By Tomoeh Murakami Tse
Washington Post Staff Writer
Thursday, April 29, 2010; 12:58 PM
Until a few years ago, Goldman Sachs operated a sleepy lobby shop in the nation's capital.
But now, faced with fraud charges, investigations, a firestorm of criticism and a regulatory overhaul bill that could seriously damage its profitability, the venerable Wall Street firm is assembling a team of veteran lobbyists, well-connected former Hill staffers and top public relations strategists to confront what is arguably the most traumatic moment in its 140-year history.
Over the past two years, as it emerged from the financial crisis with a reinforced image as Wall Street's top bank but also the No. 1 target of public ire, Goldman has built up a 12-person government affairs office in Washington to help the firm get its message to legislators and regulators.
The team has gotten down in the trenches with the other large banks, meeting multiple times in recent months with members of key House and Senate committees working on the regulatory overhaul. Earlier this month, for example, Goldman sent executives from New York to Washington, where they accompanied the firm's lobbyists to a meeting with the staff of Sen. Blanche Lincoln (D-Ark.), chairman of the Senate Agricultural Committee and author of a proposal that would force banks to spin off their lucrative derivatives-trading desks.
Goldman's former lobbyists, as well as Congressional staffers and industry lobbyists who have dealt with the firm, say the company's government relations staff had traditionally maintained a low-key presence inside the Beltway and elsewhere, focusing on building goodwill and long-term relationships. Over the years, it has hosted training sessions at its New York headquarters for regulators and government officials, including managers at the Securities and Exchange Commission and those coming up the ranks in foreign regimes.
As head of its government affairs office in Washington, Goldman has installed Michael Paese, a former top aide on the House Financial Services Committee to Chairman Barney Frank (D-Mass.) and more recently an industry lobbyist. (Frank has barred Paese from lobbying his panel for two years, longer than what ethics rules require.)
Paese reports to Faryar Shirzad, a top adviser to President George W. Bush on economic affairs. On their team are Eric Edwards, a former staff director of a House Financial Services subcommittee; Joyce Brayboy, a former chief of staff for Rep.

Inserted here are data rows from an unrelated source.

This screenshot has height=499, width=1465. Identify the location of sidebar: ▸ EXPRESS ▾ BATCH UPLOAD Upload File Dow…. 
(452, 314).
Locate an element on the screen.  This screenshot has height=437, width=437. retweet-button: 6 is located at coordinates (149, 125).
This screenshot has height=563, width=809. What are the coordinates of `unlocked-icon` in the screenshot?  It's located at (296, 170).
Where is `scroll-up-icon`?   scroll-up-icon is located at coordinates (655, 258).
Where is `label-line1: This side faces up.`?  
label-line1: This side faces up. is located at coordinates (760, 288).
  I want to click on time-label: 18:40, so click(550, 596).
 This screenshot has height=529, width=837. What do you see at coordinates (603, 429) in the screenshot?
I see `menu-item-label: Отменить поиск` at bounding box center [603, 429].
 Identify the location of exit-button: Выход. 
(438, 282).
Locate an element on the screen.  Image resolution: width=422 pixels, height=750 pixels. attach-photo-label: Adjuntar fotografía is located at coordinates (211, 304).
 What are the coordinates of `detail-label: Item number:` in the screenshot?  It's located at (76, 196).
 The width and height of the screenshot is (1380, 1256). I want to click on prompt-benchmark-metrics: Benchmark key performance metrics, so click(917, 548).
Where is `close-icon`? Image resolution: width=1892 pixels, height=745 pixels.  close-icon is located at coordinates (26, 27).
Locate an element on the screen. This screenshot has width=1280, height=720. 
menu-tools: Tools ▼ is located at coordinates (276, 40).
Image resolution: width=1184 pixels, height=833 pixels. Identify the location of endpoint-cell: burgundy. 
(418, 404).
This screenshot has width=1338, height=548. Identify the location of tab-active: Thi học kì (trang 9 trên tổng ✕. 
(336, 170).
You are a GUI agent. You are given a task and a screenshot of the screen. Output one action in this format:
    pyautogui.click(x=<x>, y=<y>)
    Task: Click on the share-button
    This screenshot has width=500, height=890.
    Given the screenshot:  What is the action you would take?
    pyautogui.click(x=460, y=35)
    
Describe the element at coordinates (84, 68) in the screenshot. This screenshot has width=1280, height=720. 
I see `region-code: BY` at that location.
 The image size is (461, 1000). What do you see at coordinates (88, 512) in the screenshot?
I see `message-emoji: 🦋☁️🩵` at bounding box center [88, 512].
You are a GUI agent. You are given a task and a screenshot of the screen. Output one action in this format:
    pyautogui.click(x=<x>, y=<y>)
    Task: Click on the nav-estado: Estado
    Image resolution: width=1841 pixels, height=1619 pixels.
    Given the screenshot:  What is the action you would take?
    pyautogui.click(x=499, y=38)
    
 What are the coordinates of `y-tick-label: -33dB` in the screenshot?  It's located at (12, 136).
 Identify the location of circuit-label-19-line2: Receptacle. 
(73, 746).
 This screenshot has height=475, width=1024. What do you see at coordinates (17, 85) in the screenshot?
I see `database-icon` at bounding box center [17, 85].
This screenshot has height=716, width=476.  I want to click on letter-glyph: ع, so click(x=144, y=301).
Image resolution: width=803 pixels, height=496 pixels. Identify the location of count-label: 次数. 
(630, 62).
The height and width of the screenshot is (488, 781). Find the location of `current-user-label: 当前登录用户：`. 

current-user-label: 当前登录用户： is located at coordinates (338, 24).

Melvin Watt (D-N.C.); Joe Wall, aide to former vice president Dick Cheney on legislative matters; Kenneth Connolly, formerly with the Senate's environment and public works committee; and Michael Thompson, who worked for Sen. Mike Enzi (R-Wyo.).
The bank also has in place an external roster of high-powered lobbyists, including Richard Gephardt, the former Democratic House majority leader; his former aide Stephen Elmendorf, now of Elmendorf Strategies; Kenneth Duberstein, who served as Ronald Reagan's chief of staff; Harold Ford Sr., a former representative from Tennessee; and Richard Roberts, a former SEC commissioner who has also served as the top aide to Richard Shelby, the ranking Republican on the Senate banking committee.
Perhaps more telling of the urgency of Goldman's efforts are recent additions who technically aren't lobbyists but have deep ties to Washington. This month, the firm hired high-powered public relations professional Mark Fabiani, whose clients are often large corporations in crisis mode. Dubbed the "Master of Disaster" for his handling of the Whitewater scandal during the Clinton administration, Fabiani is advising Goldman on a number of fronts, including public image strategy. Stephen Labaton, a veteran former regulatory reporter for the New York Times, has also been brought on as full-time consultant.
Rounding out the team is Gregory Craig, President Obama's former White House counsel and now a partner in the Washington office of the law firm Skadden Arps, who will be working on litigation advice and related matters.
Together, the team is plowing forward with a more aggressive lobbying and public relations campaign, one aimed at making sure that when the history books are written, Goldman's side of the story is told. One focus will be the Financial Crisis Inquiry Commission, the independent group set up by Congress which is putting together a massive report on the causes of the financial collapse.
Goldman has also increased its political spending. The firm's lobbying expenditure was $1.15 million for the first three quarters of this year, up 72 percent from the same period last year. While other major banks have increased their spending, Goldman's increase was the sharpest.
Goldman's team will have its work cut out for them. With the SEC charges looming -- charges that the firm has vehemently denied -- Goldman has become "radioactive," in the words of one prominent financial industry lobbyist.
Lincoln said this week that she will donate to charity the $7,500 she received from Goldman's political action committee during the current election cycle. Rep. Mark Kirk (R-Ill.), who is running for Senate, also said he will return contributions from Goldman.
Goldman declined to comment on its lobbying activities.
"They can't conduct business as usual," said Steve Fraser, author of "Wall Street: America's Dream Palace." "I don't think any more secretaries of Treasury are about to come out of Goldman for quite some time. Democrats, even Republicans, will have to be crazy to name some ex-CEO as his next head of Treasury or the Fed."